Speciale Blade Runner - Torna in sala il cult di fantascienza

Seminale pietra miliare della fantascienza il film è riproposto nella “Final Cut”, capace di incantare ma pur sempre all’ombra del montaggio del 1982

Speciale Blade Runner  Torna in sala il cult di fantascienza

Dal 14 al 16 aprile 2025 il pubblico italiano ha la rara occasione di vivere su grande schermo uno dei film più rivoluzionari e discussi della storia del cinema: Blade Runner nella visione definitiva del regista.

Un evento cinematografico di assoluto rilievo che non può non portare con sé un velo di malinconia: non si tratta della versione distribuita nel 1982, che per quanto imperfetta segnò l'inizio del mito. Lacuna significativa per una parte dei cinefili, specie coloro che uscirono scioccati dalla proiezione 43 anni fa, quanto occasione per ripercorrere un viaggio fatto di visioni artistiche, scontri produttivi e redenzioni postume.

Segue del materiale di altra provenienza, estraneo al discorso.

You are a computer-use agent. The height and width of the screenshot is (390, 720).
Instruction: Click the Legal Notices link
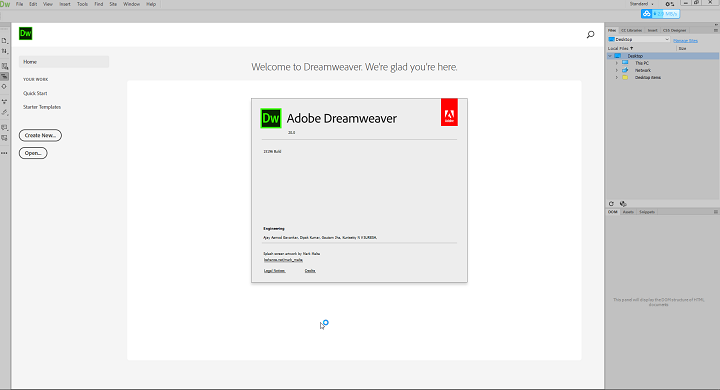click(274, 271)
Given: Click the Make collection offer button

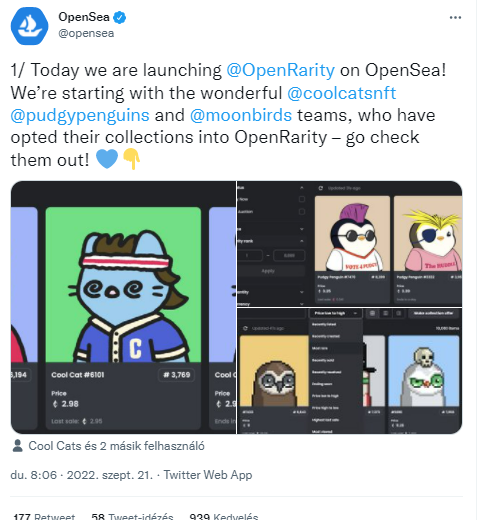Looking at the screenshot, I should pos(434,313).
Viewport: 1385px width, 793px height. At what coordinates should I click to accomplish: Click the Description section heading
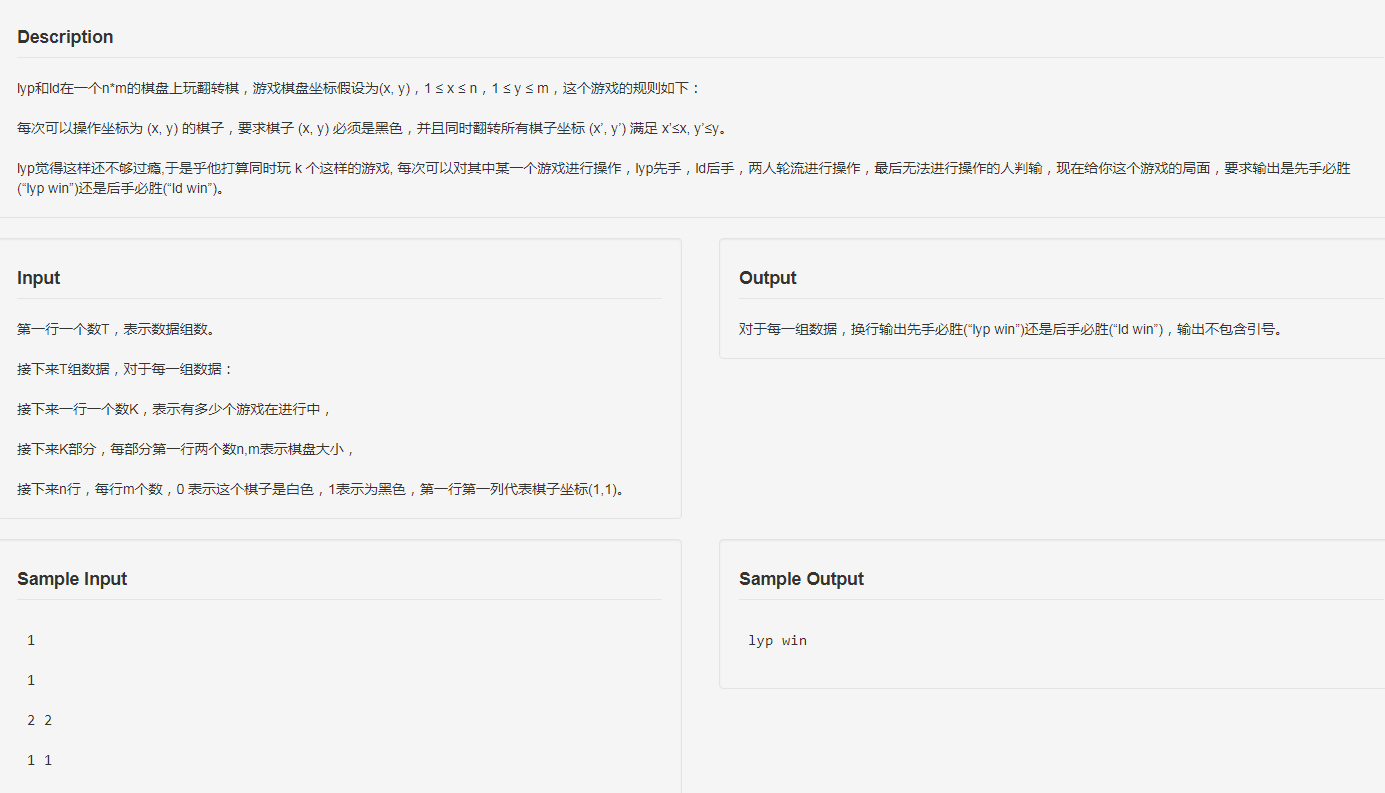coord(64,37)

Un ritorno atteso, ma incompleto

Negli ultimi anni il grande schermo è tornato a essere luogo privilegiato per riscoprire capolavori restaurati, e Blade Runner – Final Cut rappresenta senza dubbio uno dei massimi esempi di restauro artistico e concettuale. Proiettato in 4K con colonna sonora rimasterizzata e colori che restituiscono la cupezza visionaria della Los Angeles del 2019, questo ritorno nei cinema è un regalo visivo e sonoro.

Una riproposta orfana della prima versione dell'82 a cui il regista fu costretto a sottostare, quando dalle proiezioni di prova il film venne giudicato confuso, lento, “più crawler che runner” pur possedendo un fascino tutto suo. Una narrazione che parlava anche attraverso le sue imperfezioni, voice-over che per quanto criticato contribuiva a creare un tono narrativo quasi da noir classico. Perché venne aggiunta la voce fuori campo a porre l'accento sui pensieri di Deckard, il cacciatore di replicanti che era solo un uomo e non ancora “più umano dell'umano”. E se oggi celebriamo Blade Runner come un capolavoro è soprattutto grazie a quella prima, controversa incarnazione.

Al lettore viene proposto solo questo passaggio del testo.